- Born: Hayganuş Topuzyan 1884 Constantinople, Ottoman Empire
- Died: 1966 (aged 81–82) Istanbul, Turkey
- Resting place: Şişli Armenian Cemetery, Istanbul
- Occupations: writer, journalist, poet
- Spouse: Vahan Toshigyan
- Writing career
- Language: Armenian
- Subjects: Feminism; Armenian women;

= Hayganuş Mark =

Armenian writer (1884–1966)

Hayganuş Mark (Հայկանուշ Մառք; 1884–1966) was an Armenian feminist writer, poet, opinion journalist, prosai and public figure.

==Early life==
Of Armenian descent, Hayganuş Mark was born in Constantinople in 1884. Her father was Markar Topuzyan, a servant-broker (սպասաւորի միջնորդ) from Van born in 1850 or 1851 (AR 1266), and her mother was Yebrakse, born in Constantinople in 1853 or 1854 (AR 1269). She adopted the family name "Mark", the short form of "Markar," following the enactment of the Surname Law in Turkey in 1934.

She attended the Esayan Elementary and High School. She took Armenian language lessons for five years from linguist Hagop Kurken, whose attention she had attracted during her final grade in the high school. She then served as an assistant teacher at the orphanage of the Yedikule Armenian Hospital for four years.

==Career==
Her first article was published in Manzûme-i Efkâr, an Armeno-Turkish periodical. Because of this article, she received job offers from periodicals like Pürag, Hanrakidag, Püzantion and Panaser. She was not even twenty years of age when she was awarded second place in a poetry competition organized by the newspaper Masis.

In 1905, Mark started to edit the Constantinople-based women’s Armenian magazine Dzaghig ("Flower"). At that time, those who contributed to the magazine were mostly by men due to the scarcity of women writers. Male writers in the periodical Dzaghig used feminine pen names. Having been aware of the feminist movements in France, she wanted the magazine to be published only by women and for women. In the meantime, she married Vahan Toshigyan, editorial director of the periodical Manzûme-i Efkâr, and quit her job at the orphanage. The periodical continued to be published for another two years, but ended when Mark moved with her husband to Smyrna. There, she wrote on women's issues at local magazines such as Arşaluys ("Dawn") and Arevelk ("Orient").

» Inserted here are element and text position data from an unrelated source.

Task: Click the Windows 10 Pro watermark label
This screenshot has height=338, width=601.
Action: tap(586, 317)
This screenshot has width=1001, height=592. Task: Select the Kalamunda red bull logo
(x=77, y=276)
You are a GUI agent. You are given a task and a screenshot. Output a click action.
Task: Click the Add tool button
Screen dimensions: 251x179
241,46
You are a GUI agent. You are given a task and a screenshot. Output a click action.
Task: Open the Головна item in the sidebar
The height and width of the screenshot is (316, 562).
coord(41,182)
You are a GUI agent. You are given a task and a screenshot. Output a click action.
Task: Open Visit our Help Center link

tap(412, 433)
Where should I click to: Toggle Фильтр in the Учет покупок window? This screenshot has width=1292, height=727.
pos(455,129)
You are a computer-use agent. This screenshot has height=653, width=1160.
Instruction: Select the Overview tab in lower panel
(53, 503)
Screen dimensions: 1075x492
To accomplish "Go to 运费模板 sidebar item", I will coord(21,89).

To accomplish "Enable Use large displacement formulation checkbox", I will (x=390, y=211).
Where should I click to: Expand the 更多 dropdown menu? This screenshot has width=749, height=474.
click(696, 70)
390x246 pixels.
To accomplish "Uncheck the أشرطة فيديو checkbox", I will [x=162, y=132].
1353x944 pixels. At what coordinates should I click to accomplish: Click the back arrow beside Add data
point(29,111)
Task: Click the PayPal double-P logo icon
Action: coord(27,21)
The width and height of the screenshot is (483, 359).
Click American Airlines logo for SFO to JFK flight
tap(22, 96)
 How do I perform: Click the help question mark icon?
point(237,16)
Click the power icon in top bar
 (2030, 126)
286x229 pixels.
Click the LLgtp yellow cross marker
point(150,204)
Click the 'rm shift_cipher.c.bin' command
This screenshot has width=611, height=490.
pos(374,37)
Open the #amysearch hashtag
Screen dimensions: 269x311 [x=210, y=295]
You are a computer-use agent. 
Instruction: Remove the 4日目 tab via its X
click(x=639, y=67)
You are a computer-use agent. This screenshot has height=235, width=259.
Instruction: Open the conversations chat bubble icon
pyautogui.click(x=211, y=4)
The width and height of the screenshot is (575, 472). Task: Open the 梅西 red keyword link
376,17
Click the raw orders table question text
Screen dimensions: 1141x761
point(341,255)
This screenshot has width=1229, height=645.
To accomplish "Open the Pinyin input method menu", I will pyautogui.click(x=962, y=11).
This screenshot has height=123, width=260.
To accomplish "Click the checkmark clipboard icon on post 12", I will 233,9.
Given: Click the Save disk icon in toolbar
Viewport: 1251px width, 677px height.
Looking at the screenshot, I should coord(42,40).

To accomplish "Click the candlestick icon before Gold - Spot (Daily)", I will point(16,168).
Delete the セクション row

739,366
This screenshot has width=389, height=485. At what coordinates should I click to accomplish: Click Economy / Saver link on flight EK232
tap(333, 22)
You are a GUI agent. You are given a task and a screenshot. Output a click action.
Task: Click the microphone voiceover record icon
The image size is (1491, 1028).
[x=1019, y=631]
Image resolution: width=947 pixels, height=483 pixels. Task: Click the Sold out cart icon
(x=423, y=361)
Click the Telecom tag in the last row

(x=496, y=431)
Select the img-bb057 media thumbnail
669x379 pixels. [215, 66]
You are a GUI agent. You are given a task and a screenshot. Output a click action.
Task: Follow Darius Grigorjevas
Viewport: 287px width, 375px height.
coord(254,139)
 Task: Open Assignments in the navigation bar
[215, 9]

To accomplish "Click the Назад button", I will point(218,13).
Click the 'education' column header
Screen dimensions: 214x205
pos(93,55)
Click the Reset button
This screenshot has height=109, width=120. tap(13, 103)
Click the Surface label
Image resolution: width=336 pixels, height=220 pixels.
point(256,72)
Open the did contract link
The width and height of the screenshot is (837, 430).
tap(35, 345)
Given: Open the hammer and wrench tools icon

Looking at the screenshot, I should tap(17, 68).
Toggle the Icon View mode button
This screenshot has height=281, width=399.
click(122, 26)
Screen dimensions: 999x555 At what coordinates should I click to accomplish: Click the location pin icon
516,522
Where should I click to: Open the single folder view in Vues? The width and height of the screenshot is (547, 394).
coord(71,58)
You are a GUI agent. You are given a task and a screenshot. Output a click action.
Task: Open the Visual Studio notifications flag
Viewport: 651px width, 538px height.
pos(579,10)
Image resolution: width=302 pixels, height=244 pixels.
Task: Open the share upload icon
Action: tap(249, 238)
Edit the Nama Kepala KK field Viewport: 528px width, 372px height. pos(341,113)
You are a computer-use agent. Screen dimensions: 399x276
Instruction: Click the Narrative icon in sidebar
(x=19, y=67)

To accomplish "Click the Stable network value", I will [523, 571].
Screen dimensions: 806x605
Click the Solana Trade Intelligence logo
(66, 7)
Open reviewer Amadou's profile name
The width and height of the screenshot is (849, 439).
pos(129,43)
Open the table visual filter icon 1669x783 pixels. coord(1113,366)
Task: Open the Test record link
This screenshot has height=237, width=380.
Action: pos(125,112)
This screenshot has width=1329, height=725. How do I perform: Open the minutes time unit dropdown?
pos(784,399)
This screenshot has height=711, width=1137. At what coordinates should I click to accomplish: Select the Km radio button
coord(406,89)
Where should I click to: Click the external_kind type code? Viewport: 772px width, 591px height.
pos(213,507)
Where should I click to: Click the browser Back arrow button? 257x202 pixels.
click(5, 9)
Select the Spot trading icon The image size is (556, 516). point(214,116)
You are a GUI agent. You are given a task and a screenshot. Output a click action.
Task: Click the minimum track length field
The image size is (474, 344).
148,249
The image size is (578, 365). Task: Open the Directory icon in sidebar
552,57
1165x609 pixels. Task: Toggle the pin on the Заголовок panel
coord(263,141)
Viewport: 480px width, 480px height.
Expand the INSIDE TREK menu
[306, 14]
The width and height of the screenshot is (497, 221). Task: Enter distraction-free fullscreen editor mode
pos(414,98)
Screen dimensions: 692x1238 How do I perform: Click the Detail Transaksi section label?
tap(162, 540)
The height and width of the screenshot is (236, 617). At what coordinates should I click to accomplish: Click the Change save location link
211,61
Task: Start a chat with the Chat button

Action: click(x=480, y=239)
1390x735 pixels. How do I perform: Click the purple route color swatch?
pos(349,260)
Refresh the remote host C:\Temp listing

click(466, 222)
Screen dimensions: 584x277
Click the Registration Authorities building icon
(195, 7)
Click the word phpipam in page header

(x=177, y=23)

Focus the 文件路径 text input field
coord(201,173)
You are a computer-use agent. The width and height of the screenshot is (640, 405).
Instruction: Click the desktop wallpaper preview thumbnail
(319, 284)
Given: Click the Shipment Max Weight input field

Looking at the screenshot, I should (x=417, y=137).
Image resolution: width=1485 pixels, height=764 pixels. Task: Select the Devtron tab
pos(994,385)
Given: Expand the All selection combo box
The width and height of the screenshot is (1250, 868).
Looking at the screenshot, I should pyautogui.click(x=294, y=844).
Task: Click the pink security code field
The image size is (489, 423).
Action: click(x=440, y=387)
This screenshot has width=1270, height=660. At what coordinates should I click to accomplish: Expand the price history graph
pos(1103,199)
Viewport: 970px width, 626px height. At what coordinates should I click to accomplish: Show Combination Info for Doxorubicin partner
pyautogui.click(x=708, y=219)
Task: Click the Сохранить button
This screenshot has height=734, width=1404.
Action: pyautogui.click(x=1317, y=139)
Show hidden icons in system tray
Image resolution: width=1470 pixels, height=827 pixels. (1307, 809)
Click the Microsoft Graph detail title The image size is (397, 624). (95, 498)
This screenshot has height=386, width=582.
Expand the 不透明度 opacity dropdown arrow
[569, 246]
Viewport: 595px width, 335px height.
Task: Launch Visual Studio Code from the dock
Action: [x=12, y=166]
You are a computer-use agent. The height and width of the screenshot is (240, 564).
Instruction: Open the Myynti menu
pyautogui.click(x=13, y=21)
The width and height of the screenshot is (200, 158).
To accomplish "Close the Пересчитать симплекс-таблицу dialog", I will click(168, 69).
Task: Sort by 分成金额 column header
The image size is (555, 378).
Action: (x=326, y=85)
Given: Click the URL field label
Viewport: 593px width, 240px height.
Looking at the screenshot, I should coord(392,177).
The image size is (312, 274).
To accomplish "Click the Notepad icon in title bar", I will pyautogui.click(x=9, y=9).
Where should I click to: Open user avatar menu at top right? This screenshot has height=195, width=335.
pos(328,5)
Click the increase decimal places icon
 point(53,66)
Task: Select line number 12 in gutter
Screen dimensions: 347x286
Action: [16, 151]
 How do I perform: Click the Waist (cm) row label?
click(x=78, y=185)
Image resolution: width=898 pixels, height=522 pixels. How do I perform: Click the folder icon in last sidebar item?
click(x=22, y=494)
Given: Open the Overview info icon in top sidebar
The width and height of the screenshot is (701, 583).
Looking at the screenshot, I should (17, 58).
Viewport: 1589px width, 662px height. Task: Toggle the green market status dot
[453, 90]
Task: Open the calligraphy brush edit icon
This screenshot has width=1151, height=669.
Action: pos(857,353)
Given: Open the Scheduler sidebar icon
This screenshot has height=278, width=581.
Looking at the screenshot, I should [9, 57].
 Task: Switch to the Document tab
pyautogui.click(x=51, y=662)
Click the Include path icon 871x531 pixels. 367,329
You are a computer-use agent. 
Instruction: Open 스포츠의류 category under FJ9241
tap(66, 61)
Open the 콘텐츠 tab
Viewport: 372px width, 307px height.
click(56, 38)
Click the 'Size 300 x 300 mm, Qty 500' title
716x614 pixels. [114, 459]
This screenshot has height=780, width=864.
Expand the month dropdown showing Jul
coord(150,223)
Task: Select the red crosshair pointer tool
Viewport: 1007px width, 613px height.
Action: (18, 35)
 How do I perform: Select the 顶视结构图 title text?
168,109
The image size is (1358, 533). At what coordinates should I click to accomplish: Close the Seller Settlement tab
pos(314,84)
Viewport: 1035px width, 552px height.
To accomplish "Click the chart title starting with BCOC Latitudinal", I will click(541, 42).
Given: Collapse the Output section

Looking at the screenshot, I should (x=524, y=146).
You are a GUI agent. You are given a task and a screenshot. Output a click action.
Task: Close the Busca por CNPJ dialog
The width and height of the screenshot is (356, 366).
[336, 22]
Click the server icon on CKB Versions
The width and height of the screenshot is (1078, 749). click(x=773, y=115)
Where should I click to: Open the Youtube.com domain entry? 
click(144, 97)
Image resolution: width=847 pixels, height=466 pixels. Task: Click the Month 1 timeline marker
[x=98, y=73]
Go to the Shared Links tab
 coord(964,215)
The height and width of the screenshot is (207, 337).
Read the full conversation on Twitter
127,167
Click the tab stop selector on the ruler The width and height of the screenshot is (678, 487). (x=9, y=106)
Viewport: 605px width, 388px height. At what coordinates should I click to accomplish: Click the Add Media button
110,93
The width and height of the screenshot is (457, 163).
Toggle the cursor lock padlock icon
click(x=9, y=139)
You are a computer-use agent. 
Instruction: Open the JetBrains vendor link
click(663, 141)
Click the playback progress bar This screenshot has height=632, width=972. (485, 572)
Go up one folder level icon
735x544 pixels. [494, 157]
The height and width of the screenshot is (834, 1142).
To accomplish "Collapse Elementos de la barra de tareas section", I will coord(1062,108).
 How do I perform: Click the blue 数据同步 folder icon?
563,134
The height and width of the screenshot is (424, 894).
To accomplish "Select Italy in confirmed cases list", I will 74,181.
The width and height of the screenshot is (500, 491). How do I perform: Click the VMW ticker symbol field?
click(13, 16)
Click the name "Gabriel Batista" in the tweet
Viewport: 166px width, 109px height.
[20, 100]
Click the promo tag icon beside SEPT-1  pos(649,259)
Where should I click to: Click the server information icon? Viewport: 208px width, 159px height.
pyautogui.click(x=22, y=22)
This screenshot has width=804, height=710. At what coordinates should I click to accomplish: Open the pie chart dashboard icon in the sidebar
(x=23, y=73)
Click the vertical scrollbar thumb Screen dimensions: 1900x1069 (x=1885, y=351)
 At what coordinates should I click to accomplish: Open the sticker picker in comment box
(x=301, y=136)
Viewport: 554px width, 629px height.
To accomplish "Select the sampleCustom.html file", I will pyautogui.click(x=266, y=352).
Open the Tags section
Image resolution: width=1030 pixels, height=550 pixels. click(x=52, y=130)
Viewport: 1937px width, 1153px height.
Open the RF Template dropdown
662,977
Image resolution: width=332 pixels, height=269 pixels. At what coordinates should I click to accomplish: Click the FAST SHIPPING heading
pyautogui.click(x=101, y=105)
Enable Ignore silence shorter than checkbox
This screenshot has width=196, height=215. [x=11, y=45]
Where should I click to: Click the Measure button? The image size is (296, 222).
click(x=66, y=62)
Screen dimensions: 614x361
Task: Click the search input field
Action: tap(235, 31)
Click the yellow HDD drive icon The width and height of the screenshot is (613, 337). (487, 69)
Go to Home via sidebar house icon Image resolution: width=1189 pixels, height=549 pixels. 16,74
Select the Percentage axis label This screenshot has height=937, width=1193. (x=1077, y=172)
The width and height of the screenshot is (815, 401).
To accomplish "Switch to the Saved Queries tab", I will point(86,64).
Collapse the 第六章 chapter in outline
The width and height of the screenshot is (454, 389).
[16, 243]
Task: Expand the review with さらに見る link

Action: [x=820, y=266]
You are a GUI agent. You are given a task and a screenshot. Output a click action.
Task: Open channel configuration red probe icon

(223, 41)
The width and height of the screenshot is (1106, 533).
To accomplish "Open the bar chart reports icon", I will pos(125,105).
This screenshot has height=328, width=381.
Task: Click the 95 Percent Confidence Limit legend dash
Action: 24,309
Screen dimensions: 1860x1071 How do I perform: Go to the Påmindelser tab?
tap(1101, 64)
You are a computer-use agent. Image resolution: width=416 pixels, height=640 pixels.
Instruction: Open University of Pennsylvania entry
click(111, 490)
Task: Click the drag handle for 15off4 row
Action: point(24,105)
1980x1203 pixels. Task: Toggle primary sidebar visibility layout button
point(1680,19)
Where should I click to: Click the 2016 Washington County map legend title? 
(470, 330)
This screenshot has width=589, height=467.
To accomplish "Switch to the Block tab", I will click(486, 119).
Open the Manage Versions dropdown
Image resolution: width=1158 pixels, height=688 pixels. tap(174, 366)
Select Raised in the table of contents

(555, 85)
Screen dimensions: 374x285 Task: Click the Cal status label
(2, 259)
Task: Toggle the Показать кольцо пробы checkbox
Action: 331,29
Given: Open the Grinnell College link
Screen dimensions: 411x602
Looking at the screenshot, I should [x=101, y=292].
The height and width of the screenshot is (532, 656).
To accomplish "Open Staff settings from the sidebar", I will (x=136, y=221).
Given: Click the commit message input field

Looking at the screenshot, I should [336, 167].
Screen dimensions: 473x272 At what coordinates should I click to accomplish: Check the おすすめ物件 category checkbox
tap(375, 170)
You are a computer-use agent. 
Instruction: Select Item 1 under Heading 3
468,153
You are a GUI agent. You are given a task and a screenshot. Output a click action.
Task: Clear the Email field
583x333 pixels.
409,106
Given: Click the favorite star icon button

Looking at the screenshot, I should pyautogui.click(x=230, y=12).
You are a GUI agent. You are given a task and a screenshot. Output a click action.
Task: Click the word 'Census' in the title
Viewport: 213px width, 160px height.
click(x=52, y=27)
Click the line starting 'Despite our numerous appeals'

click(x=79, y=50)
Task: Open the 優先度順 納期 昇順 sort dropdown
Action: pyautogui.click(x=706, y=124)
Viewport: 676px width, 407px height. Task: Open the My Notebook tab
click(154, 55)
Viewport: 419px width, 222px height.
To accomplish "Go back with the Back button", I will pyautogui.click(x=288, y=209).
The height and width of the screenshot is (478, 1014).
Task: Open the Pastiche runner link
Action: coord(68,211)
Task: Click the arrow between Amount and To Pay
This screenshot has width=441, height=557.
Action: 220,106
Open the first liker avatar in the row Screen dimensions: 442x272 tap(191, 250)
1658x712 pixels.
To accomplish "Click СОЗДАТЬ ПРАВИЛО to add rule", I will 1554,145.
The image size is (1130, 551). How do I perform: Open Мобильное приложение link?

In 1909, the couple returned to Constantinople. Mark became the head of the Literary Commission of the recently founded "Nationalist Armenian Women's Union". She got ready to open up Armenian schools in the province and to provide education of girls. As a result of these efforts, the number of Armenian schools in Anatolia increased to 32.

In 1919, she started to publish the bi-weekly feminist magazine Hay Gin (Հայ Կին, "Armenian Woman"). This time, the difference in her attitude is that not only women but both genders should be involved in the publishing of the periodical. She left her idea of separating men and women. She never gave up independence saying "if the Armenian Woman magazine will live under a flag, this can only be a womanhood flag."

In 1923, Muhittin Üstündağ, a deputy of Istanbul, said in a seminar of the "Turkish Women's Union" that "there is no gender equality because women are not enlisted". While nobody responded to that, Mark sharply criticized it in the daily Hilal-ı Ahmer ("Red Crescent") with the words "mothers lost their lives during childbirth, and women also serve as a nurse on the battlefields".

Her periodical continued to appear 13 years until 1932, when it was closed down by the Turkish government. It is noted that the paper was forced to close down because it was accused of supporting the "enemies of the Turks" for its support of the Allies during the post-World War I years.

==Feminism==
Mark opposed "women becoming male in the name of emancipation". She said that "women must work and achieve their economic freedom", adding "in doing this, there is no need to be prepared to be rude, to destroy". According to her "love is in the mind". She pointed out that "the education system is prepared from a male perspective", and stated that "involvement of women in the curriculum preparation stage is imperative". Mark said that "men and women are different and equal", adding "women must claim their differences for themselves and for humanity".

==Death==
Hayganuş Mark died at the age of 81 at Yedikule Armenian Hospital in 1966. At the deathbed, she said to a friend "Write! Always write for the homeland, nation and humanity and be happy with them!".

She is buried at the Şişli Armenian Cemetery in Istanbul. On her headstone, the title of her magazine "Hay Gin" is written.